*What the task asks:*
Before you finish, make sure every line below has been written out exactly.

*Data:*
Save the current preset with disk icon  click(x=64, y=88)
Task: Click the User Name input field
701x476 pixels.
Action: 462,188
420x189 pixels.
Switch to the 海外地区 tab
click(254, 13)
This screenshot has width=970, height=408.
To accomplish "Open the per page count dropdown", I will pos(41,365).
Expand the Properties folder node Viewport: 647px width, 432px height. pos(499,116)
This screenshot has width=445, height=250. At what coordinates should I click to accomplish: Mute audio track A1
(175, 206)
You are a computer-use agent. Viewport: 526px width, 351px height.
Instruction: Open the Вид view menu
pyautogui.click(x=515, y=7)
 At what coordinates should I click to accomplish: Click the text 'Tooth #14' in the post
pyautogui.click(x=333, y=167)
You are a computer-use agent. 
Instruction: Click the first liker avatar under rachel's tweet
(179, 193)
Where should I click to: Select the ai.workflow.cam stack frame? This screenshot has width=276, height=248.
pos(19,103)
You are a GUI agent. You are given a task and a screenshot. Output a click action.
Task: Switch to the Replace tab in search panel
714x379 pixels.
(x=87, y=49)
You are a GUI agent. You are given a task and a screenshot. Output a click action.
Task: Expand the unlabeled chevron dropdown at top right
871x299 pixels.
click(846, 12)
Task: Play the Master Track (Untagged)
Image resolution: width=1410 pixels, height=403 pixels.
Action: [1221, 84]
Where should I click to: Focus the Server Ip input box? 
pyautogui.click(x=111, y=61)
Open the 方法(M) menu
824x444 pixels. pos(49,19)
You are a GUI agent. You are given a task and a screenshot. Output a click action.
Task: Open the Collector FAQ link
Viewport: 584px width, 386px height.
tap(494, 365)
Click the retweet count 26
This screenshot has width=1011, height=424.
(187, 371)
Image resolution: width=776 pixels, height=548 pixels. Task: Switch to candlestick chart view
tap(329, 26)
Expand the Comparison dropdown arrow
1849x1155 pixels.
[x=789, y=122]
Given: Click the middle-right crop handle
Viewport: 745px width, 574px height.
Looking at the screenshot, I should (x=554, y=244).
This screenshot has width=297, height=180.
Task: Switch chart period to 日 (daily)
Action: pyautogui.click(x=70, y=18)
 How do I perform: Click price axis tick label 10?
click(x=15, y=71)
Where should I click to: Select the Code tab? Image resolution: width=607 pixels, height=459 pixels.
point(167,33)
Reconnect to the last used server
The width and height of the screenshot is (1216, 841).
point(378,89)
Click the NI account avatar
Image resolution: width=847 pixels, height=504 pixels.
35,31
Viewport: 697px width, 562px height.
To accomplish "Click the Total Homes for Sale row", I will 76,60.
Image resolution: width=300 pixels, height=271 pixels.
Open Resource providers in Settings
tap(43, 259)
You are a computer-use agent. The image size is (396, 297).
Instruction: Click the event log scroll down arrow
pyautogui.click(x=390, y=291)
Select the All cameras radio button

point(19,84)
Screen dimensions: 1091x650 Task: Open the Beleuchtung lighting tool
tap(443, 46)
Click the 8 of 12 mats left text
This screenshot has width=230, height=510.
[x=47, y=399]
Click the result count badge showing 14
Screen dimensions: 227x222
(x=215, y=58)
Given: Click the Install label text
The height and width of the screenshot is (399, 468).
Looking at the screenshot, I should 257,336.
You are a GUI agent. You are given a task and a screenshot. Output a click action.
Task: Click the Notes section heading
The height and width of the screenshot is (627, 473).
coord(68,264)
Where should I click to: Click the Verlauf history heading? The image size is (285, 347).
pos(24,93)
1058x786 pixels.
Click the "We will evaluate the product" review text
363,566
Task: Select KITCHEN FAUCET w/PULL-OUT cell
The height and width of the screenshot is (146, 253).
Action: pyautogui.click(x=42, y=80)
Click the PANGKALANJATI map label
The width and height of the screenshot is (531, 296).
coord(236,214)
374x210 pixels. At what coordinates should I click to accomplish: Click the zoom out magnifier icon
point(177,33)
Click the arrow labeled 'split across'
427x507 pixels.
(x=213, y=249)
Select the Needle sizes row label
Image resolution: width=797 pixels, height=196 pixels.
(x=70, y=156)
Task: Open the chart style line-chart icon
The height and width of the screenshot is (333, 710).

*Finished exercise:*
Save the current preset with disk icon  click(x=64, y=88)
Task: Click the User Name input field
701x476 pixels.
Action: 462,188
420x189 pixels.
Switch to the 海外地区 tab
click(254, 13)
This screenshot has width=970, height=408.
To accomplish "Open the per page count dropdown", I will pos(41,365).
Expand the Properties folder node Viewport: 647px width, 432px height. pos(499,116)
This screenshot has width=445, height=250. At what coordinates should I click to accomplish: Mute audio track A1
(175, 206)
You are a computer-use agent. Viewport: 526px width, 351px height.
Instruction: Open the Вид view menu
pyautogui.click(x=515, y=7)
 At what coordinates should I click to accomplish: Click the text 'Tooth #14' in the post
pyautogui.click(x=333, y=167)
You are a computer-use agent. 
Instruction: Click the first liker avatar under rachel's tweet
(179, 193)
Where should I click to: Select the ai.workflow.cam stack frame? This screenshot has width=276, height=248.
pos(19,103)
You are a GUI agent. You are given a task and a screenshot. Output a click action.
Task: Switch to the Replace tab in search panel
714x379 pixels.
(x=87, y=49)
You are a GUI agent. You are given a task and a screenshot. Output a click action.
Task: Expand the unlabeled chevron dropdown at top right
871x299 pixels.
click(846, 12)
Task: Play the Master Track (Untagged)
Image resolution: width=1410 pixels, height=403 pixels.
Action: [1221, 84]
Where should I click to: Focus the Server Ip input box? 
pyautogui.click(x=111, y=61)
Open the 方法(M) menu
824x444 pixels. pos(49,19)
You are a GUI agent. You are given a task and a screenshot. Output a click action.
Task: Open the Collector FAQ link
Viewport: 584px width, 386px height.
tap(494, 365)
Click the retweet count 26
This screenshot has width=1011, height=424.
(187, 371)
Image resolution: width=776 pixels, height=548 pixels. Task: Switch to candlestick chart view
tap(329, 26)
Expand the Comparison dropdown arrow
1849x1155 pixels.
[x=789, y=122]
Given: Click the middle-right crop handle
Viewport: 745px width, 574px height.
Looking at the screenshot, I should (x=554, y=244).
This screenshot has width=297, height=180.
Task: Switch chart period to 日 (daily)
Action: pyautogui.click(x=70, y=18)
 How do I perform: Click price axis tick label 10?
click(x=15, y=71)
Where should I click to: Select the Code tab? Image resolution: width=607 pixels, height=459 pixels.
point(167,33)
Reconnect to the last used server
The width and height of the screenshot is (1216, 841).
point(378,89)
Click the NI account avatar
Image resolution: width=847 pixels, height=504 pixels.
35,31
Viewport: 697px width, 562px height.
To accomplish "Click the Total Homes for Sale row", I will 76,60.
Image resolution: width=300 pixels, height=271 pixels.
Open Resource providers in Settings
tap(43, 259)
You are a computer-use agent. The image size is (396, 297).
Instruction: Click the event log scroll down arrow
pyautogui.click(x=390, y=291)
Select the All cameras radio button

point(19,84)
Screen dimensions: 1091x650 Task: Open the Beleuchtung lighting tool
tap(443, 46)
Click the 8 of 12 mats left text
This screenshot has width=230, height=510.
[x=47, y=399]
Click the result count badge showing 14
Screen dimensions: 227x222
(x=215, y=58)
Given: Click the Install label text
The height and width of the screenshot is (399, 468).
Looking at the screenshot, I should 257,336.
You are a GUI agent. You are given a task and a screenshot. Output a click action.
Task: Click the Notes section heading
The height and width of the screenshot is (627, 473).
coord(68,264)
Where should I click to: Click the Verlauf history heading? The image size is (285, 347).
pos(24,93)
1058x786 pixels.
Click the "We will evaluate the product" review text
363,566
Task: Select KITCHEN FAUCET w/PULL-OUT cell
The height and width of the screenshot is (146, 253).
Action: pyautogui.click(x=42, y=80)
Click the PANGKALANJATI map label
The width and height of the screenshot is (531, 296).
coord(236,214)
374x210 pixels. At what coordinates should I click to accomplish: Click the zoom out magnifier icon
point(177,33)
Click the arrow labeled 'split across'
427x507 pixels.
(x=213, y=249)
Select the Needle sizes row label
Image resolution: width=797 pixels, height=196 pixels.
(x=70, y=156)
Task: Open the chart style line-chart icon
The height and width of the screenshot is (333, 710).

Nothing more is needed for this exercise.